Background: Left atrium (LA) dilation plays an important role in development and persistence of atrial fibrillation (AF). Some cases show structural reverse remodeling of LA after catheter ablation of AF. The aim of this study was to assess the clinical significance of LA reverse remodeling.
Method and Results: Echocardiographic data before and after ablation was obtained in 173 cases who underwent pulmonary vein isolation from January 2006 to April 2008 (74.0% men, 61.0±11 years old; paroxysmal AF 114, persistent AF 34, permanent AF 25). Mean atrial diameter before ablation was 39.0±6.1mm (paroxysmal 37.7±5.6mm, persistent 40.7±5.3mm, and permanent 43.0±6.8mm) and LA reverse remodeling was defined as 10% decrement of LA transverse diameter. Half of the cases were taking anti-arrhythmic drugs after ablation, and AF recurrence occurred in 16.8% (29/173) during mean follow up period of 8.5±6.3 months. Reverse remodeling of LA was seen in 34.1% (59/173) and AF recurrence rate in this group was 11.9% (7/59), whereas 19.3% (22/114) without reverse remodeling (P=0.29).
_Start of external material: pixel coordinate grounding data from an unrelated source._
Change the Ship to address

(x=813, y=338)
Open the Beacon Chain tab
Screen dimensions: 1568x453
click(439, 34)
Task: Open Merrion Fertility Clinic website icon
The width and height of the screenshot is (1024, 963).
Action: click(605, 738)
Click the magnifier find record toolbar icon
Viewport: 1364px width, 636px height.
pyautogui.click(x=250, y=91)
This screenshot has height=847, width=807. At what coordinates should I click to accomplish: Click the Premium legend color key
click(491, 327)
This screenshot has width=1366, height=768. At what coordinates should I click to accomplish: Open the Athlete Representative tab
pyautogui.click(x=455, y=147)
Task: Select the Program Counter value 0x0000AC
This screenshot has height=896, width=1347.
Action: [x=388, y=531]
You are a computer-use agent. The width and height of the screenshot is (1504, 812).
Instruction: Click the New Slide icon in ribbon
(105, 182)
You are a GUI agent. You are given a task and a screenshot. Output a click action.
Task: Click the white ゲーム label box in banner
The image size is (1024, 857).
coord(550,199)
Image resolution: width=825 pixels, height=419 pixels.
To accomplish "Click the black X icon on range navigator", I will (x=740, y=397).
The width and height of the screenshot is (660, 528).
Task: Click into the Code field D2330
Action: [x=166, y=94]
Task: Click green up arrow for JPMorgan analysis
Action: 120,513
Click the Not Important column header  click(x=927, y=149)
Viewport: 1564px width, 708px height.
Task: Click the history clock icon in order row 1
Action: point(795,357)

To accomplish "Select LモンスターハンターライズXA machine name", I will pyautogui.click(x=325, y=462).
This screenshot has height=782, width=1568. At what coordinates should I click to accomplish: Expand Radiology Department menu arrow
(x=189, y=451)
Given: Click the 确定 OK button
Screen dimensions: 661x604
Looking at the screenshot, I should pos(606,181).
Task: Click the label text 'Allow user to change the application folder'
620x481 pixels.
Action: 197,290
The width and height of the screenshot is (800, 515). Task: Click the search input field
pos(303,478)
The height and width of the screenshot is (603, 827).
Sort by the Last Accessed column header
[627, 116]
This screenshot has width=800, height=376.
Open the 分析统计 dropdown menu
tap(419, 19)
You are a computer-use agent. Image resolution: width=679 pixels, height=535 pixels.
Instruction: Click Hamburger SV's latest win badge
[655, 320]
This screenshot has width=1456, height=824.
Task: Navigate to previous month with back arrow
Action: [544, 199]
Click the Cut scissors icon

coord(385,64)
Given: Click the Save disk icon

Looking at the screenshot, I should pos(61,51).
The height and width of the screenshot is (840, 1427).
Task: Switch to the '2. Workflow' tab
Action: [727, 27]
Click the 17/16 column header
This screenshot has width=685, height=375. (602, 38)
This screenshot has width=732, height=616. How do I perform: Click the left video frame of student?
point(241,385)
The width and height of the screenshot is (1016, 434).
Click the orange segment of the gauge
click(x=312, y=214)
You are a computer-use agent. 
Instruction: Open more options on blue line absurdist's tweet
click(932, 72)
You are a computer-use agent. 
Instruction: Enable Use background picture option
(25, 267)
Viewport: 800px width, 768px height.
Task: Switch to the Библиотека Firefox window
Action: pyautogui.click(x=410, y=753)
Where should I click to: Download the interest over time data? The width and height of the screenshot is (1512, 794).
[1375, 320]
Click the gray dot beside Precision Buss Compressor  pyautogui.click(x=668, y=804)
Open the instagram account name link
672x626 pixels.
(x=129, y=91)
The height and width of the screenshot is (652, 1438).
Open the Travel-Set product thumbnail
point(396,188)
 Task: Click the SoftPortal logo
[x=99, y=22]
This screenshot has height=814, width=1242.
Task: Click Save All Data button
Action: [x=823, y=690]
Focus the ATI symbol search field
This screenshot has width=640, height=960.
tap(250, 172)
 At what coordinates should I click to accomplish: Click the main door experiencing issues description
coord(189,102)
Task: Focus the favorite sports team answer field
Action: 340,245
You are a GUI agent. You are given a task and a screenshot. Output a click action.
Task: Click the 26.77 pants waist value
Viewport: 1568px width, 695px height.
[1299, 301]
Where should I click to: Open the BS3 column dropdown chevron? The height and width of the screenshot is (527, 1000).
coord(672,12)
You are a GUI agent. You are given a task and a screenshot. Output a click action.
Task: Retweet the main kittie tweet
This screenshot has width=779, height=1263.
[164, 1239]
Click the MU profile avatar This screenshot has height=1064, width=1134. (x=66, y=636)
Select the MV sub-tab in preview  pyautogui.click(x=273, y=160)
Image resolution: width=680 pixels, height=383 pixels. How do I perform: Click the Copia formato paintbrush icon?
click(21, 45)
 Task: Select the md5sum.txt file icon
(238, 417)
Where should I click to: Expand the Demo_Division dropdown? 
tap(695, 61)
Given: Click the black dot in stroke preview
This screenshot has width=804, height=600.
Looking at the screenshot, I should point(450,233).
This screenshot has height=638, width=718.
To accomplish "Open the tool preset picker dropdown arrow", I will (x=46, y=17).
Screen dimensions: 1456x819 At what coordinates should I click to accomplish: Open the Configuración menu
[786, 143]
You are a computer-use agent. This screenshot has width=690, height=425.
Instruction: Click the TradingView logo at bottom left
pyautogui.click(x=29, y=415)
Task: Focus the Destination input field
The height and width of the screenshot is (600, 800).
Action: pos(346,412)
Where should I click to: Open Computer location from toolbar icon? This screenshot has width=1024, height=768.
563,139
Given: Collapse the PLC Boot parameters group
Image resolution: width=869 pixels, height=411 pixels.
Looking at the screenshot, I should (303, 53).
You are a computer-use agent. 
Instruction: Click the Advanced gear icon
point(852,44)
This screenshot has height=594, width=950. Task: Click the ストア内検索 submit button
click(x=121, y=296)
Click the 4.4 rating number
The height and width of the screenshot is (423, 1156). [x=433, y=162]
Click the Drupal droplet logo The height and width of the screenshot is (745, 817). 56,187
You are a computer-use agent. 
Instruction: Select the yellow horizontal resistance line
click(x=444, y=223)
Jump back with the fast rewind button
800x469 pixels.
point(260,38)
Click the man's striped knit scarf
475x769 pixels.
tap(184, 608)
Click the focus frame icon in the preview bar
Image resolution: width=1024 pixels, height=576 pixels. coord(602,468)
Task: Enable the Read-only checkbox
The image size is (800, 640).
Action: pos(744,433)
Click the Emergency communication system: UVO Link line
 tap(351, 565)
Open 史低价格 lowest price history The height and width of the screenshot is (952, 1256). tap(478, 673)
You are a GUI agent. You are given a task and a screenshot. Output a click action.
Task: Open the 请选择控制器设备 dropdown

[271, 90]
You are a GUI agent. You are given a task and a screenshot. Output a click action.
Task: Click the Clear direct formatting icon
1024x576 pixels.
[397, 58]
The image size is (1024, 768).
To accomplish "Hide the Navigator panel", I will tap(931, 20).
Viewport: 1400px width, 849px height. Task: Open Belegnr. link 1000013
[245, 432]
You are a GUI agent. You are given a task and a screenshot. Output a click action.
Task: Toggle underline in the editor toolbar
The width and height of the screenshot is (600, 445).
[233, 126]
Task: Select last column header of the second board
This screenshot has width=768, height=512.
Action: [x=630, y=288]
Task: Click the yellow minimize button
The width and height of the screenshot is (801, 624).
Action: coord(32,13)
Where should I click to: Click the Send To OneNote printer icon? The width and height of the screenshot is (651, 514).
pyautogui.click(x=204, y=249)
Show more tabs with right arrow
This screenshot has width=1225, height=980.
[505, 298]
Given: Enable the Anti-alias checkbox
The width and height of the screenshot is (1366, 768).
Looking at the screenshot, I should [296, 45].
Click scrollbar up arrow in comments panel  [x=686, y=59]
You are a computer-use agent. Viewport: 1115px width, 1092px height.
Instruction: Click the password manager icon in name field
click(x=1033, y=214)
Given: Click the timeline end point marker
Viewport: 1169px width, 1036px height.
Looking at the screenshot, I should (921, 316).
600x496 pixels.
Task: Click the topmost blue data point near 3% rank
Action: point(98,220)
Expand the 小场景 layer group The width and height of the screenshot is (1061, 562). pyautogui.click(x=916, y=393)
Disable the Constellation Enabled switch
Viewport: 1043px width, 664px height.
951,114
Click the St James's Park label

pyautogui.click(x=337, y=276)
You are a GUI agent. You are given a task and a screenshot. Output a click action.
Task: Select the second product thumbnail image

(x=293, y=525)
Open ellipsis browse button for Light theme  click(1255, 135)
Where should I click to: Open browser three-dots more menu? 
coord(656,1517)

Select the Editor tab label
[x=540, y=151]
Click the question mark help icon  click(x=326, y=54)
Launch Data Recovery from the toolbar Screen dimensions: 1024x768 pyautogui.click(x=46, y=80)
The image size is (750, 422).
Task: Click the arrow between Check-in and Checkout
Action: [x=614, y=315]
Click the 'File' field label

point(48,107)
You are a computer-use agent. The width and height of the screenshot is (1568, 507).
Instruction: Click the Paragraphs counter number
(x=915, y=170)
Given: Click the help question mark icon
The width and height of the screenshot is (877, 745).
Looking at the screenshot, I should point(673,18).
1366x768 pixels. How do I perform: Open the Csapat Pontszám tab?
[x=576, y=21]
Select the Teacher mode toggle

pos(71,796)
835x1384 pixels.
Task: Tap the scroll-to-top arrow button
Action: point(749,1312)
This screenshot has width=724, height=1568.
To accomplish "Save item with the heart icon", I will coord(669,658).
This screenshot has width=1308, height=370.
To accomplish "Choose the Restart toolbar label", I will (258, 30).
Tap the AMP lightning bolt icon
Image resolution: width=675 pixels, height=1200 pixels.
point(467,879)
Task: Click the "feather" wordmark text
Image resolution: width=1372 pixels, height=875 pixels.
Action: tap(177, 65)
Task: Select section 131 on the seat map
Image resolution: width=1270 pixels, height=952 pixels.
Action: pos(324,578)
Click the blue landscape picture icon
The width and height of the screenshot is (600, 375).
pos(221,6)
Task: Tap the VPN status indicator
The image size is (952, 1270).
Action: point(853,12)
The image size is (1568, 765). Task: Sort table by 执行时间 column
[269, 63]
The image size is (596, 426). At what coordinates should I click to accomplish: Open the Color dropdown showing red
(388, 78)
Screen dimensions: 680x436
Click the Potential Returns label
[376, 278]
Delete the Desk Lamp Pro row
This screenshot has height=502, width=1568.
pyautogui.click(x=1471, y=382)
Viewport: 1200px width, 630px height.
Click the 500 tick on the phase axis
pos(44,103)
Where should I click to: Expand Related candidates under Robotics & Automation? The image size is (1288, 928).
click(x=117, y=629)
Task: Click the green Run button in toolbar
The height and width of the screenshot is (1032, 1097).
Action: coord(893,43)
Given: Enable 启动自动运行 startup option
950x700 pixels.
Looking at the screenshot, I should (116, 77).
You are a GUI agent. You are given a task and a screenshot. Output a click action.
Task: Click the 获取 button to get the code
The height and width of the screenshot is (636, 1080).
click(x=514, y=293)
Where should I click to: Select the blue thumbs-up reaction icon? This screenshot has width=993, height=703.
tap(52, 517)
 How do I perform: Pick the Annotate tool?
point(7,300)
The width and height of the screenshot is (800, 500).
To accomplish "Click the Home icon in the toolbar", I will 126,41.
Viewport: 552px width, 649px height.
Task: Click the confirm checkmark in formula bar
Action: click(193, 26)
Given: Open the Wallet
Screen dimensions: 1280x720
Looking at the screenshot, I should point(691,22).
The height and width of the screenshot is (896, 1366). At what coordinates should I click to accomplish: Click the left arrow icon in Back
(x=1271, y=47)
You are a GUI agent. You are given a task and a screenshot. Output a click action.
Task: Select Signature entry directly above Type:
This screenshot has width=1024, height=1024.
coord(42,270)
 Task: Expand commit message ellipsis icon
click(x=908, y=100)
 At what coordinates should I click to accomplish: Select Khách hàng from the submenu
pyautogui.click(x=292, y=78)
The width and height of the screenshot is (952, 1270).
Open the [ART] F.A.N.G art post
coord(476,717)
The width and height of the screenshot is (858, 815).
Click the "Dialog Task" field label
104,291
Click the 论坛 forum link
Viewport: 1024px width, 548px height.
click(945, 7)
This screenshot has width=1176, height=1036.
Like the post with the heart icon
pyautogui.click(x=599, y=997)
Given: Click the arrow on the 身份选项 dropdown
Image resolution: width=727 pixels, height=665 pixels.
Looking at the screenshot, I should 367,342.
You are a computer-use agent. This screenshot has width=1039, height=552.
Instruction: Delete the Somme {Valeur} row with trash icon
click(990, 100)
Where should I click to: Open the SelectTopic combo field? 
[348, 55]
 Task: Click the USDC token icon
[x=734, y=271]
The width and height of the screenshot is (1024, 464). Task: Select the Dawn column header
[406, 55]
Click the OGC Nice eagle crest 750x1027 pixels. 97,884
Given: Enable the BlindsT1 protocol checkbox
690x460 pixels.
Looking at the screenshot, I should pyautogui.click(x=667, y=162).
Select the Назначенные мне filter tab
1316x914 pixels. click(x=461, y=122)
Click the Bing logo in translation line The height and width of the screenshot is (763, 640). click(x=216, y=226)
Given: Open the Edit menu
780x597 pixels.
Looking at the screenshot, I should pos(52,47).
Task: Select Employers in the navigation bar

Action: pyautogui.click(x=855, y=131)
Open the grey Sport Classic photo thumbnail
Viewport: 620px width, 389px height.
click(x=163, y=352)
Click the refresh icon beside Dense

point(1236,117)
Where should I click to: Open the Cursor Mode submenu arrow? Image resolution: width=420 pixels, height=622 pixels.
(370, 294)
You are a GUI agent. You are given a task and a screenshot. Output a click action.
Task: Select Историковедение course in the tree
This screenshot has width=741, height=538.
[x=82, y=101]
However, limited in patients with LA diameter over 40mm (44.5%; 77/173), 3.2% (1/31) of AF recurrence was seen in those with reverse remodeling, while 21.7% (10/46) without reverse remodeling (P=0.04). LA reverse remodeling was observed significantly frequent in patients without history of hypertension(41.5% without hypertension vs 25.6% with hypertension, P=0.036).
Conclusion: LA reverse remodeling after catheter ablation of AF in dilated LA patient is a simple and useful predictor for non-recurrence of AF. Hypertension could be a disturbance for LA reverse remodeling.